↓↓↓

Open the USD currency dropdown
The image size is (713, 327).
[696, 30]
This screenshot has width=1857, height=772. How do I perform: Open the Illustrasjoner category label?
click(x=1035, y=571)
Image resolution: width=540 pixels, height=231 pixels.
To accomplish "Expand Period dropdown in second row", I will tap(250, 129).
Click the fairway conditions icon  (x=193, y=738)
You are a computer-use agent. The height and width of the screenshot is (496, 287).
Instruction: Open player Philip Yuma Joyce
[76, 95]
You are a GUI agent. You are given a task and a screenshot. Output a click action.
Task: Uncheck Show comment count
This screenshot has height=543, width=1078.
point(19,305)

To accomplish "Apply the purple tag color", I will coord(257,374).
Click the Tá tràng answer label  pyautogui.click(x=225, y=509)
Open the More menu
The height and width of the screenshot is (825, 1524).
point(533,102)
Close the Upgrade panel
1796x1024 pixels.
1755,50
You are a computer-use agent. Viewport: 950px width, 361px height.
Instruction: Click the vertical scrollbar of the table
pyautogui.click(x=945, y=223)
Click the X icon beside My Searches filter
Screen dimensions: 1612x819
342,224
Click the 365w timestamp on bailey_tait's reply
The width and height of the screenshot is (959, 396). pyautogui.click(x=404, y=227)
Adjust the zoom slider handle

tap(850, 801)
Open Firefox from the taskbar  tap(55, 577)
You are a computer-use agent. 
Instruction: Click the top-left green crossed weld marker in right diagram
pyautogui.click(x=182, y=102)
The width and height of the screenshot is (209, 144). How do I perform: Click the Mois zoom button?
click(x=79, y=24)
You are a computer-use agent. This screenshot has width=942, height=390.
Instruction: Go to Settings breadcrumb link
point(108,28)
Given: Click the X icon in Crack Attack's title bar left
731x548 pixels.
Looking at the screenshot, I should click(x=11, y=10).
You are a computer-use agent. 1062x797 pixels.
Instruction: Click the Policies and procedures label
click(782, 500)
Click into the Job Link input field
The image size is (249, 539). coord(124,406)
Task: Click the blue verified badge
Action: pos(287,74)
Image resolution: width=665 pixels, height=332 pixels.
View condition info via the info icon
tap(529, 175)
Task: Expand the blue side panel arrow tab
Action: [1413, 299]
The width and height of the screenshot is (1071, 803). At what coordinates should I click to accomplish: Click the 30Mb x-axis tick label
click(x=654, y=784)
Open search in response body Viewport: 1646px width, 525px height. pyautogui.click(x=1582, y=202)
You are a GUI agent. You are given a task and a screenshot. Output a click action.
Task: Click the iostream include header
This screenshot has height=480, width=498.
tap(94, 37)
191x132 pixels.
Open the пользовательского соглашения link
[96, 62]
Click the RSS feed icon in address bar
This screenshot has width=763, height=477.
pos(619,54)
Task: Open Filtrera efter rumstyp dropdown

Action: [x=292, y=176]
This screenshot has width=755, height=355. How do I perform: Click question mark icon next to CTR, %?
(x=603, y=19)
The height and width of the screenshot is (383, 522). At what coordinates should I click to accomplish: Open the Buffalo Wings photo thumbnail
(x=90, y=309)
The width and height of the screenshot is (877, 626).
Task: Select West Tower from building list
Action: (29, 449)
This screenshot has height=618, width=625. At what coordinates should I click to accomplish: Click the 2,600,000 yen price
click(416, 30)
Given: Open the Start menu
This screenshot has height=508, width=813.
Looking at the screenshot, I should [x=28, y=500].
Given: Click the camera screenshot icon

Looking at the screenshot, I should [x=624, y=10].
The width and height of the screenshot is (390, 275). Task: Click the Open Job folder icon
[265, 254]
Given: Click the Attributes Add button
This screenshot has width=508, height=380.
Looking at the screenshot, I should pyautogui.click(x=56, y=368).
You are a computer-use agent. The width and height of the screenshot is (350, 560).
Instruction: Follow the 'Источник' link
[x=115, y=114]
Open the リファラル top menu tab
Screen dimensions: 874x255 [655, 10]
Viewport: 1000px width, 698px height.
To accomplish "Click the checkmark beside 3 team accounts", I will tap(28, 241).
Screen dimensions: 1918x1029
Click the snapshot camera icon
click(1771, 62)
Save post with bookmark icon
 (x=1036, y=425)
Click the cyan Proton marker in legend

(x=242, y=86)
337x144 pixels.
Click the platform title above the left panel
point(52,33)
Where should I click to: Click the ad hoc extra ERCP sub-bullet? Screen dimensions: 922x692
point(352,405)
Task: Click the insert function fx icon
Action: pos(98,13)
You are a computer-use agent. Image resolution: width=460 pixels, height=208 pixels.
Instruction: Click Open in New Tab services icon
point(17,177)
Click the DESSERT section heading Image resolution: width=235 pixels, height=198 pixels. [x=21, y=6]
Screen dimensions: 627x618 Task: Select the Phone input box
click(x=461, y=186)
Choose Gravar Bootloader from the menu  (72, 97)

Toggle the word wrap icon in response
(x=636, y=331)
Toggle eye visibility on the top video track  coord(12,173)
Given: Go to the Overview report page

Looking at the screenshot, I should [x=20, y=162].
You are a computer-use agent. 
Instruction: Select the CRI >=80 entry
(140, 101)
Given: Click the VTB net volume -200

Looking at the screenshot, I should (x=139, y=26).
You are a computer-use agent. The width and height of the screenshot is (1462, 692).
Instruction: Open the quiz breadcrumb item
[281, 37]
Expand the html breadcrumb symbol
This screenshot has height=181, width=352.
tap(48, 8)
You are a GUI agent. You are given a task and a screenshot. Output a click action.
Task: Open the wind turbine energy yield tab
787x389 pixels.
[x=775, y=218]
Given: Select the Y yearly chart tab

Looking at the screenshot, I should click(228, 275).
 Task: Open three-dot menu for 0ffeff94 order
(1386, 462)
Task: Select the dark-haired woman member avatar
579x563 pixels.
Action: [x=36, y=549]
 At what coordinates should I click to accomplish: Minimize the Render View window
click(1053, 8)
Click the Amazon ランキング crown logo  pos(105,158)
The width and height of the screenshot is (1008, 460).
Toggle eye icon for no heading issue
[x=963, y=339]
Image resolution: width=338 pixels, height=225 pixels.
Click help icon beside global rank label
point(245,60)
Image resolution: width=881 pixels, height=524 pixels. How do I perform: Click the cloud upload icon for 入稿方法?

↑↑↑

▶ [Task objective] Output each line of the listing above that has "Viewport".

▶ [Reply]
You are a computer-use agent. Viewport: 950px width, 361px height.
Open search in response body Viewport: 1646px width, 525px height. pyautogui.click(x=1582, y=202)
Viewport: 1000px width, 698px height.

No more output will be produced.